● **WORK TO COMPLETE**: Once the line holding "Where should I click to: Click the Generate" is found in the listing below, write it out and each later line exactly, up to and including the one holding "Click help icon".

== Segment start ==

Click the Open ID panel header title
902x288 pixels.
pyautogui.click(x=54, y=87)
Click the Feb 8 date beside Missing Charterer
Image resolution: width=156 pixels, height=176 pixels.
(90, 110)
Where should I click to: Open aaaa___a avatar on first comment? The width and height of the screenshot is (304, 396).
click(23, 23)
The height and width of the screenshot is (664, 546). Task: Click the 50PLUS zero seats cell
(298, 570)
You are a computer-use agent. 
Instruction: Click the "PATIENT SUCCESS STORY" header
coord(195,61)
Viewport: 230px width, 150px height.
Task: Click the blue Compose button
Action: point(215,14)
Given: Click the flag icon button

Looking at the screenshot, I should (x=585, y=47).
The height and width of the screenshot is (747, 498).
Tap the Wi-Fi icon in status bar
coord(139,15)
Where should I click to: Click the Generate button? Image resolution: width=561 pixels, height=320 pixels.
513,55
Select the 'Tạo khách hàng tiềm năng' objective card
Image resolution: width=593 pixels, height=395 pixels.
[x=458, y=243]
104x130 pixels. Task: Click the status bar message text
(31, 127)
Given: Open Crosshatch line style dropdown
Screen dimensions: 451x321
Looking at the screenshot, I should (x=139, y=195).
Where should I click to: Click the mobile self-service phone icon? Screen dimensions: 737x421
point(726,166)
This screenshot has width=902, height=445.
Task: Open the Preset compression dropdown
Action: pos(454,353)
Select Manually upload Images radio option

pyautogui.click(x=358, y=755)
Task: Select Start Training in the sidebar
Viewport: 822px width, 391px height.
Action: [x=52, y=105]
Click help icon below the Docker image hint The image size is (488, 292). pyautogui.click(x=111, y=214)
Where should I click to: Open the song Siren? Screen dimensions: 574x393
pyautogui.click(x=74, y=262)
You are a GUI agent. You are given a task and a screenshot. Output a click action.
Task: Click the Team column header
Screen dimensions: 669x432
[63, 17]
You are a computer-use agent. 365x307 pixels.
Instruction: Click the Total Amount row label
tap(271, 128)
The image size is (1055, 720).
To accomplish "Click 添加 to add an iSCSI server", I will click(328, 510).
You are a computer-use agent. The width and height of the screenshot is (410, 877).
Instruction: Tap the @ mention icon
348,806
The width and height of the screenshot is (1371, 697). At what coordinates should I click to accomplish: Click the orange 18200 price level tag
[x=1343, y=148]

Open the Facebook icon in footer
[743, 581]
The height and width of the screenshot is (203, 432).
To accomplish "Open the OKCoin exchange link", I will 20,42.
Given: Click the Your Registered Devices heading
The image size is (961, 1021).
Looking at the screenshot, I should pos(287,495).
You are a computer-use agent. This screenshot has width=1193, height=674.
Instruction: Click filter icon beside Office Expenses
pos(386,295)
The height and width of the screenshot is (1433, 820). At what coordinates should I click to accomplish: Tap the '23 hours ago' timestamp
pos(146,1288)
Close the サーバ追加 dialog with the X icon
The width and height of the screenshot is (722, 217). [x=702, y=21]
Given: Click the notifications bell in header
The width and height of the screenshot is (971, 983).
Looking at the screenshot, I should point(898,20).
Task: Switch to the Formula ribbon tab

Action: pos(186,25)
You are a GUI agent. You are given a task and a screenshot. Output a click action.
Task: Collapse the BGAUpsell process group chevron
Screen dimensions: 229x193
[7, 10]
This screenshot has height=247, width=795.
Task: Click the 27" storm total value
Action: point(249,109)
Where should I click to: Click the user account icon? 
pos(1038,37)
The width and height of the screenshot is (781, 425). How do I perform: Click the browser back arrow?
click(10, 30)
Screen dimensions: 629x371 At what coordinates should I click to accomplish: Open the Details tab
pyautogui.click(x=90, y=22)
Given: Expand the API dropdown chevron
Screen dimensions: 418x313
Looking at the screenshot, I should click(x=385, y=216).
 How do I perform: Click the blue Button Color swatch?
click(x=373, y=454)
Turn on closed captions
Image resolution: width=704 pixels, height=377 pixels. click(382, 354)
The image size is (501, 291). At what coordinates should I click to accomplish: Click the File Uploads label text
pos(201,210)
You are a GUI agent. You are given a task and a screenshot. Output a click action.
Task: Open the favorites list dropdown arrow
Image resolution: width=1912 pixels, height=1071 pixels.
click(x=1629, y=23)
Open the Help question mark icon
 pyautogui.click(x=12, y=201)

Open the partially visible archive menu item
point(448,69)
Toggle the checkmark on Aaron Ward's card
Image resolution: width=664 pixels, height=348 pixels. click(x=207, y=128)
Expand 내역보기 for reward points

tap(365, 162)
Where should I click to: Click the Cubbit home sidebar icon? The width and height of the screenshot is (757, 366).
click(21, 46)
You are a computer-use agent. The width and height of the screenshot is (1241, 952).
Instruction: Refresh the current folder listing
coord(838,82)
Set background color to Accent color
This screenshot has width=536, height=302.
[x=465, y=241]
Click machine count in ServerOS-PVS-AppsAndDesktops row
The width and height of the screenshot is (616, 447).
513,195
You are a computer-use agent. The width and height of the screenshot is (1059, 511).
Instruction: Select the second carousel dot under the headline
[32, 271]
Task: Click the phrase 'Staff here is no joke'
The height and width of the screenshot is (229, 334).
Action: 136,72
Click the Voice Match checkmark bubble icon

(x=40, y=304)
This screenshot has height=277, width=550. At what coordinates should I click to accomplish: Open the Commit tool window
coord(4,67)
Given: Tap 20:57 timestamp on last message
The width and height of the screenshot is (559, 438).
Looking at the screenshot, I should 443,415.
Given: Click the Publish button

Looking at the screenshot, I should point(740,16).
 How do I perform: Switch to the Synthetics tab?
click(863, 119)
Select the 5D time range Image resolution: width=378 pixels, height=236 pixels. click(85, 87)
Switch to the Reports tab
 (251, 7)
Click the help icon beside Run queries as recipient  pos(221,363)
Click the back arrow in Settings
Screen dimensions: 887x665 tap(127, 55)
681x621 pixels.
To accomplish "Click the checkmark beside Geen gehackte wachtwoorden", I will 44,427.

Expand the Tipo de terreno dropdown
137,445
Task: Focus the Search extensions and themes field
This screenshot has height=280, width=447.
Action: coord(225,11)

== Segment end ==

● **RESULT OF THIS TASK**:
Where should I click to: Click the Generate button? Image resolution: width=561 pixels, height=320 pixels.
513,55
Select the 'Tạo khách hàng tiềm năng' objective card
Image resolution: width=593 pixels, height=395 pixels.
[x=458, y=243]
104x130 pixels. Task: Click the status bar message text
(31, 127)
Given: Open Crosshatch line style dropdown
Screen dimensions: 451x321
Looking at the screenshot, I should (x=139, y=195).
Where should I click to: Click the mobile self-service phone icon? Screen dimensions: 737x421
point(726,166)
This screenshot has width=902, height=445.
Task: Open the Preset compression dropdown
Action: pos(454,353)
Select Manually upload Images radio option

pyautogui.click(x=358, y=755)
Task: Select Start Training in the sidebar
Viewport: 822px width, 391px height.
Action: [x=52, y=105]
Click help icon below the Docker image hint The image size is (488, 292). pyautogui.click(x=111, y=214)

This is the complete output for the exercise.